== INSTRUCTIONS TO FOLLOW ==
Copy out the lines of the records verbatim, from the line that contains "Click the Instagram" through the line that contains "Action: (x=798, y=405)", both included.
--- start of DATA ENTRIES ---
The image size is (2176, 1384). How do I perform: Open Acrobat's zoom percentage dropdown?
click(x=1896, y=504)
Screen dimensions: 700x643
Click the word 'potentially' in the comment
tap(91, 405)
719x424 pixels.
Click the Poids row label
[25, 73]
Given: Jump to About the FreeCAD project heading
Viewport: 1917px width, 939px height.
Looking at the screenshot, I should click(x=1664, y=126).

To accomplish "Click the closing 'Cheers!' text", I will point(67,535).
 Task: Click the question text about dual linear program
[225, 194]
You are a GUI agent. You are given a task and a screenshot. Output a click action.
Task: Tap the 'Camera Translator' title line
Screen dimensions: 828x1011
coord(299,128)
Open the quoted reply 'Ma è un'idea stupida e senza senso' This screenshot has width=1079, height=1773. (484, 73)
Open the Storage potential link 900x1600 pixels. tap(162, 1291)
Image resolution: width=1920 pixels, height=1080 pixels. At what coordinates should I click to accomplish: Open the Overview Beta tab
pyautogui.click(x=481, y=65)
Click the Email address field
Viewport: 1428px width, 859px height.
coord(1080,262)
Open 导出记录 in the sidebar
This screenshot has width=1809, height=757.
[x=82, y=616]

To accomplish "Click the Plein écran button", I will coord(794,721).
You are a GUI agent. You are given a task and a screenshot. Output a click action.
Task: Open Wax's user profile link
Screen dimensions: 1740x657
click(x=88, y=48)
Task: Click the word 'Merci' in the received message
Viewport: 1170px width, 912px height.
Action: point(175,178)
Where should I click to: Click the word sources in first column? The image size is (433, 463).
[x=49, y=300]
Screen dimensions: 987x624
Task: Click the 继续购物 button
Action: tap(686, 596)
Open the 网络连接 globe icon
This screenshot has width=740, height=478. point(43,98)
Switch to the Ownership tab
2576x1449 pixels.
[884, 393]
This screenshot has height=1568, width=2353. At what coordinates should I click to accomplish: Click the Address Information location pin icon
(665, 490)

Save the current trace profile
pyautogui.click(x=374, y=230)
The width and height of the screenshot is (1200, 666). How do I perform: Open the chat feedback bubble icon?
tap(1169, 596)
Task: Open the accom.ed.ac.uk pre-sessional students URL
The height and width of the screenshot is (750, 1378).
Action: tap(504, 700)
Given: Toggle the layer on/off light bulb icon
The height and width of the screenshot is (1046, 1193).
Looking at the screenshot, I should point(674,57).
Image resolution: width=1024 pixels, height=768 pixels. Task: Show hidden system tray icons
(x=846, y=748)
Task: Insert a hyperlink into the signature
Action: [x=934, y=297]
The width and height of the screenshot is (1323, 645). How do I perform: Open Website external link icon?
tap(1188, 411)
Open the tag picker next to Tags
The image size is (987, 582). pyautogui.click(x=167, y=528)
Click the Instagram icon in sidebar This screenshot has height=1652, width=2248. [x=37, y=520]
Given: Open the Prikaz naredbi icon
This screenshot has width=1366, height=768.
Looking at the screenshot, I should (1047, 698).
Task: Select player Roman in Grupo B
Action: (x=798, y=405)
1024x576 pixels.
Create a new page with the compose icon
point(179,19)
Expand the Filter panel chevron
--- end of DATA ENTRIES ---
== FULL RESPONSE ==
Click the Instagram icon in sidebar This screenshot has height=1652, width=2248. [x=37, y=520]
Given: Open the Prikaz naredbi icon
This screenshot has width=1366, height=768.
Looking at the screenshot, I should (1047, 698).
Task: Select player Roman in Grupo B
Action: (x=798, y=405)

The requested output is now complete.